BEGIN

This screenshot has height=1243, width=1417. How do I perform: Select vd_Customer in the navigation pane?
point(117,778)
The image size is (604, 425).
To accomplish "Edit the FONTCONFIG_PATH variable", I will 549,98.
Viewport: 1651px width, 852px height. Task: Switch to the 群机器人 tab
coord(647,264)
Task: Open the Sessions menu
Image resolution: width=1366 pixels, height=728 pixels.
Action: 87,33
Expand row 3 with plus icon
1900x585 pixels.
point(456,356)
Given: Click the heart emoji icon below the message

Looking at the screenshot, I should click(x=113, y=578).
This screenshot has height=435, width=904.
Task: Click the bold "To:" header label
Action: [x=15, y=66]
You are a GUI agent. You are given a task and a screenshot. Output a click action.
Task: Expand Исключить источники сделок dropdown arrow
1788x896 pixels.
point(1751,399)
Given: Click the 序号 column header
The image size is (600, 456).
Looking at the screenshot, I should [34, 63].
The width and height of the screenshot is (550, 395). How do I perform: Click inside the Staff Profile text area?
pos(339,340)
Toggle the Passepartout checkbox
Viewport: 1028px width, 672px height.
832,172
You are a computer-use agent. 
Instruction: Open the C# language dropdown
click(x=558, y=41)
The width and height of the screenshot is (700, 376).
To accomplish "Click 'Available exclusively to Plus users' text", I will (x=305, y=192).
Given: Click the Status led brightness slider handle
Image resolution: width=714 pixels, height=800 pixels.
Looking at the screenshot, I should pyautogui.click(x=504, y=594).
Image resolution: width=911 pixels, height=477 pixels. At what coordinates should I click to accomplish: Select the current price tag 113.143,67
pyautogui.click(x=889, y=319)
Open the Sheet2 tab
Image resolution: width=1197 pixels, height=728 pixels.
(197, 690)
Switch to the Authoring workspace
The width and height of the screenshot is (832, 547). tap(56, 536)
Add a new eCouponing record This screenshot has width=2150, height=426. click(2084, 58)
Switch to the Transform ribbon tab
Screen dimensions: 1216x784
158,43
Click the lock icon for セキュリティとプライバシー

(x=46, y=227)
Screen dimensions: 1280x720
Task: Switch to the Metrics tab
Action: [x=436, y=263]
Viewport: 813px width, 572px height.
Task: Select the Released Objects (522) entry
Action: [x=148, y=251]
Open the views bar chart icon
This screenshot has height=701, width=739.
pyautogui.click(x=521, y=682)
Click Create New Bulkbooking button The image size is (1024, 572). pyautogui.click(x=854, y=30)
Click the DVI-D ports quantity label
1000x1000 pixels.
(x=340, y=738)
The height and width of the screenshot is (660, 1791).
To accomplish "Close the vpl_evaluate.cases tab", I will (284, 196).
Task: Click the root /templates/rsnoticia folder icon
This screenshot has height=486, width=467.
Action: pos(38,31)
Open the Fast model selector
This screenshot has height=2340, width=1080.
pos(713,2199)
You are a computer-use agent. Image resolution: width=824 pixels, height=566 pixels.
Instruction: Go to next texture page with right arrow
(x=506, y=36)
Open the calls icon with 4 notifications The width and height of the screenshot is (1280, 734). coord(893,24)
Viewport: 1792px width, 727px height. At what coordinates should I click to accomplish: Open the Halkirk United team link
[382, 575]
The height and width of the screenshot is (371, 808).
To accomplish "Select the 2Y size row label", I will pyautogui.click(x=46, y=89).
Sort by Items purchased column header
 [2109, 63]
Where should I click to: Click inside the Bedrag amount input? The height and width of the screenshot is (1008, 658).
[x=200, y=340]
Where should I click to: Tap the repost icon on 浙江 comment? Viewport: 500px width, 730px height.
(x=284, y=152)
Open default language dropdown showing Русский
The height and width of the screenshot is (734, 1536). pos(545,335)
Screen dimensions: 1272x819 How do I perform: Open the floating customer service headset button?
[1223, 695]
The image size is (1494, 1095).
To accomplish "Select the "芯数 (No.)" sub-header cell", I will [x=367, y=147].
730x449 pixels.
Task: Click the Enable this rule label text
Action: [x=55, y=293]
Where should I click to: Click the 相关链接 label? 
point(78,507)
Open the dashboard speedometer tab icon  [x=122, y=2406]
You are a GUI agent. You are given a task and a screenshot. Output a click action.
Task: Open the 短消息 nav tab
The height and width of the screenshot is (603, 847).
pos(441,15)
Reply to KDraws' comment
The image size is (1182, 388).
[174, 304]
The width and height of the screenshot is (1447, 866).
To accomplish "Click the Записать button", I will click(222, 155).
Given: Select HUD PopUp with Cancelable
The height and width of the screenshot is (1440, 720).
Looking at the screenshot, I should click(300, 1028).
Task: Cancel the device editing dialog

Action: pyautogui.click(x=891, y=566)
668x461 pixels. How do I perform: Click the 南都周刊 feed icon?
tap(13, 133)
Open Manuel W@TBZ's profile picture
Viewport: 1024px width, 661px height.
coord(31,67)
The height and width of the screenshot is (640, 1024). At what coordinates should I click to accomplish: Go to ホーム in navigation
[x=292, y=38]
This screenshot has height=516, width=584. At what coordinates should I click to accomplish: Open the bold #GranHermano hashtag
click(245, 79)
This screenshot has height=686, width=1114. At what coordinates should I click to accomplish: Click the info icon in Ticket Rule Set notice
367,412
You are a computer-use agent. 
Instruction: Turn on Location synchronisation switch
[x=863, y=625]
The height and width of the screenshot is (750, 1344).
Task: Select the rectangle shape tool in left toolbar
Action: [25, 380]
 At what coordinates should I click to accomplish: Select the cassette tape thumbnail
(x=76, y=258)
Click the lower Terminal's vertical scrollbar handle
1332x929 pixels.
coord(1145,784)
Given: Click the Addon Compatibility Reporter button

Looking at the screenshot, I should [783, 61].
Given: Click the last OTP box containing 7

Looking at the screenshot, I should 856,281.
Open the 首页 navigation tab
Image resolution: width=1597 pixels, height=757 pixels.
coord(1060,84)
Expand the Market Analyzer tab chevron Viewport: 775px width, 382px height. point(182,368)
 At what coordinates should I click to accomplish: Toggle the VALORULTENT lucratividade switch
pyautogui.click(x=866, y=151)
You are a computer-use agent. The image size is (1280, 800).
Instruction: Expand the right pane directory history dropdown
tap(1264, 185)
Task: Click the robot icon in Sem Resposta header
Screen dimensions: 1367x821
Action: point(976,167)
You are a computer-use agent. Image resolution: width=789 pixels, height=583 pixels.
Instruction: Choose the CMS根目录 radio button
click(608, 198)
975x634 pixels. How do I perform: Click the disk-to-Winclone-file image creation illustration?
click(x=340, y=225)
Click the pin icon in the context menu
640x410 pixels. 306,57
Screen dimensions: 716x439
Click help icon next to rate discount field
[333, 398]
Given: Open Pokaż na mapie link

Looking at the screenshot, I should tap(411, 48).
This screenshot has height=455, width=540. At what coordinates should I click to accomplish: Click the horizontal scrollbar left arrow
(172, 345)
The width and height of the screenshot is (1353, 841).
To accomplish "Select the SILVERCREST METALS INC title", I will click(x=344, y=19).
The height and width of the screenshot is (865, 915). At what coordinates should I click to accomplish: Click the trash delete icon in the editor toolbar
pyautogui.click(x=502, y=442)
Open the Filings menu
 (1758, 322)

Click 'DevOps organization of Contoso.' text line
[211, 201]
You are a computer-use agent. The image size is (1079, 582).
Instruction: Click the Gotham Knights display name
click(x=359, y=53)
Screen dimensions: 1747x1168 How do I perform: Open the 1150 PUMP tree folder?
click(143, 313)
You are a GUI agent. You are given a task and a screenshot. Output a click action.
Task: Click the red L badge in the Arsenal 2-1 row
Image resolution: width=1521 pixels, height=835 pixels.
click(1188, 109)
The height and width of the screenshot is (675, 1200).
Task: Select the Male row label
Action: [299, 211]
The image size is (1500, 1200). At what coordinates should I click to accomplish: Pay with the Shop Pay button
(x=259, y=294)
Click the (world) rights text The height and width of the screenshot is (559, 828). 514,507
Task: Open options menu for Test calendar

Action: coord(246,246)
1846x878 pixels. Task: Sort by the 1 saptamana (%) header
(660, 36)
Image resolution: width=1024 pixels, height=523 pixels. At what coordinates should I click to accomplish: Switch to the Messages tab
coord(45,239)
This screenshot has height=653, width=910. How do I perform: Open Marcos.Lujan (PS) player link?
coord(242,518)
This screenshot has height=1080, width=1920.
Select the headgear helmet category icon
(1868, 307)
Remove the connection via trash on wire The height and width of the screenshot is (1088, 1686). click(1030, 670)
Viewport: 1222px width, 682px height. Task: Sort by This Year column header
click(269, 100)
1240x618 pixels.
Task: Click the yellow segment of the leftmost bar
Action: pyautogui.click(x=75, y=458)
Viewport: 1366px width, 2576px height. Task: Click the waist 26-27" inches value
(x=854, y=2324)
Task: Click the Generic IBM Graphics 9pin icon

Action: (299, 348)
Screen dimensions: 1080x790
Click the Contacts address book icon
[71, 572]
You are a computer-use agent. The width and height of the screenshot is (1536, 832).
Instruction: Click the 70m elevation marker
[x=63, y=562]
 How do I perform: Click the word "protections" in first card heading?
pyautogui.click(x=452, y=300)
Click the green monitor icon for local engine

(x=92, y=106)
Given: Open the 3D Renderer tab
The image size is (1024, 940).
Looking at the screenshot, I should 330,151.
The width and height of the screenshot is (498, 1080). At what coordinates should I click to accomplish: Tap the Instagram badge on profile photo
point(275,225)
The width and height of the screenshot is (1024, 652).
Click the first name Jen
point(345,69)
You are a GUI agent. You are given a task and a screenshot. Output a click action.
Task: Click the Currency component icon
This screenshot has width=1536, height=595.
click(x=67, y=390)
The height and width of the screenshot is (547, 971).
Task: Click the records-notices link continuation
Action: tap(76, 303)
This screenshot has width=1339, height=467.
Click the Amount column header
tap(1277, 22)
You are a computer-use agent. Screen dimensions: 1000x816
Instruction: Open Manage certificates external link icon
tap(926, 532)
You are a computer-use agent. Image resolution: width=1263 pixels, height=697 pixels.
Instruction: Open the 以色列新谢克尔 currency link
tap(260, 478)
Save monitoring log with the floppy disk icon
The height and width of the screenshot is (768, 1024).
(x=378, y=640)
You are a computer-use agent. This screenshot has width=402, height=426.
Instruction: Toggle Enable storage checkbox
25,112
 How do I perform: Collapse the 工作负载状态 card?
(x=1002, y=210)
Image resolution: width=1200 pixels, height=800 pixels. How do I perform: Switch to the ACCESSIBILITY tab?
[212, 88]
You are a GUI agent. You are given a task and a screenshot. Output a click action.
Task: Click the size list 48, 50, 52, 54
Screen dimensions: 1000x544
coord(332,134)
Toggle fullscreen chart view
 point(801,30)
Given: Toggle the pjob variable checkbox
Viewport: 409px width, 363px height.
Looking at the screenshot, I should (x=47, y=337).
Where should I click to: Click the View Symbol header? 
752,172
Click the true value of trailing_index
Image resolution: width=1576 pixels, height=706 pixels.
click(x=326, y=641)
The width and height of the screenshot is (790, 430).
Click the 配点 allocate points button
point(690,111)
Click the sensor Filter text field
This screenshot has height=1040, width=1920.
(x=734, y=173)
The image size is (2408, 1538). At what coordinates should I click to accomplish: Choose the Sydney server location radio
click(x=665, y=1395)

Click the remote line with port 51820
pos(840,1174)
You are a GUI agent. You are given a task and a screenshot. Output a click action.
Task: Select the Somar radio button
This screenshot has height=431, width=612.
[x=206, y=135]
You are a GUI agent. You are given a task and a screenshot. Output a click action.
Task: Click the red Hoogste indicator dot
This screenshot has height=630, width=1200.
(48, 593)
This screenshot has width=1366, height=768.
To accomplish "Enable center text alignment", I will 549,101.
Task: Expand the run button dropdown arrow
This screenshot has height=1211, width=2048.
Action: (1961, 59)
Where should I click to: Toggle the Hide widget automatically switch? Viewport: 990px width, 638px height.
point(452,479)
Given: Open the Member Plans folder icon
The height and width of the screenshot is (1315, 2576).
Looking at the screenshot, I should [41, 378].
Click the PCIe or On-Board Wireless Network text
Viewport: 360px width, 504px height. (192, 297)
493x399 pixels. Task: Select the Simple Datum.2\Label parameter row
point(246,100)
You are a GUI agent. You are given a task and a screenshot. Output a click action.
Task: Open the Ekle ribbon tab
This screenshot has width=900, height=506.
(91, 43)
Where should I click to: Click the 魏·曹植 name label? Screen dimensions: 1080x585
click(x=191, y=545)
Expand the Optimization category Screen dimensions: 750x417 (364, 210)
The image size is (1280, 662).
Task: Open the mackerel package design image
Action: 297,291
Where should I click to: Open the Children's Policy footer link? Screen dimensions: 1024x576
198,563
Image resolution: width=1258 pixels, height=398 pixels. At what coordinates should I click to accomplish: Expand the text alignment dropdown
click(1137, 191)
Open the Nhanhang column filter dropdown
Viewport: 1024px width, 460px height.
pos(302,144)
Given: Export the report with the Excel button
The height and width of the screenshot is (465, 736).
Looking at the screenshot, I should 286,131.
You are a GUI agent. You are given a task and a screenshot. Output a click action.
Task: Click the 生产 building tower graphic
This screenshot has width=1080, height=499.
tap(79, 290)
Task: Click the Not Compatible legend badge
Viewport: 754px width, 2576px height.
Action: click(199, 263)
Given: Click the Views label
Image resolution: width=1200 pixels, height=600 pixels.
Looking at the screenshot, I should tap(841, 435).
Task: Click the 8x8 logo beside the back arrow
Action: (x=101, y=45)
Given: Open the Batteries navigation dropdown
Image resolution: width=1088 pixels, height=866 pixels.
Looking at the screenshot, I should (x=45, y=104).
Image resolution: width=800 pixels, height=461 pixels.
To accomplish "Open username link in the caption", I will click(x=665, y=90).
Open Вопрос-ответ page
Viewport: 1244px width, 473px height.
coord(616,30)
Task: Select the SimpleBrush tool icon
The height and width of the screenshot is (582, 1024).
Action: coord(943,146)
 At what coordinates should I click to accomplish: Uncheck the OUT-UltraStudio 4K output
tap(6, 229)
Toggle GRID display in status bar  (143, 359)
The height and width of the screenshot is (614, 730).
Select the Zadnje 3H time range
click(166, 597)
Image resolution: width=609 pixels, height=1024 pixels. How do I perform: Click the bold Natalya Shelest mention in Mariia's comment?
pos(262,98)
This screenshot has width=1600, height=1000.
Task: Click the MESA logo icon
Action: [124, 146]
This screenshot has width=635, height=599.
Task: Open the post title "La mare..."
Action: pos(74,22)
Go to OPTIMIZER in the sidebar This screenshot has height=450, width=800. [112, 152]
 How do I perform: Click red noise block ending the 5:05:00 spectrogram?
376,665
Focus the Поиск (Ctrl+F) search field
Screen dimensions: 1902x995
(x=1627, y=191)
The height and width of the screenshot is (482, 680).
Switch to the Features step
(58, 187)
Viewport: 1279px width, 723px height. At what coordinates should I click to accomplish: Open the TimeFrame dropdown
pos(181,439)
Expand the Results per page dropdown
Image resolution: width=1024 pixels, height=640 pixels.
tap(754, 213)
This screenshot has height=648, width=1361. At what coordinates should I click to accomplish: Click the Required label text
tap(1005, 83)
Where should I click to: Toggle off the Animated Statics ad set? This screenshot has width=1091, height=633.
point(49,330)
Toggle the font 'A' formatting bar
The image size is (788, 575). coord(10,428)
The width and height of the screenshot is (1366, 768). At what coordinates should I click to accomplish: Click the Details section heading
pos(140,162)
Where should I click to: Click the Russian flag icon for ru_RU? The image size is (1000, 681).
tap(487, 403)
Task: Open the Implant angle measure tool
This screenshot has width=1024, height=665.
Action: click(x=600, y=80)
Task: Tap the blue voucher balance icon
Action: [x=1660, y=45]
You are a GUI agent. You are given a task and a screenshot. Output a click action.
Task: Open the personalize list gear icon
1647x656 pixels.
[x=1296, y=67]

END

From the records above, retype only the lines starting at the line that contains "Instruction: Open the 以色列新谢克尔 currency link" and ending at the line that contains "You are a computer-use agent. This", both included.

- RESULT FOR THIS TASK
Instruction: Open the 以色列新谢克尔 currency link
tap(260, 478)
Save monitoring log with the floppy disk icon
The height and width of the screenshot is (768, 1024).
(x=378, y=640)
You are a computer-use agent. This screenshot has width=402, height=426.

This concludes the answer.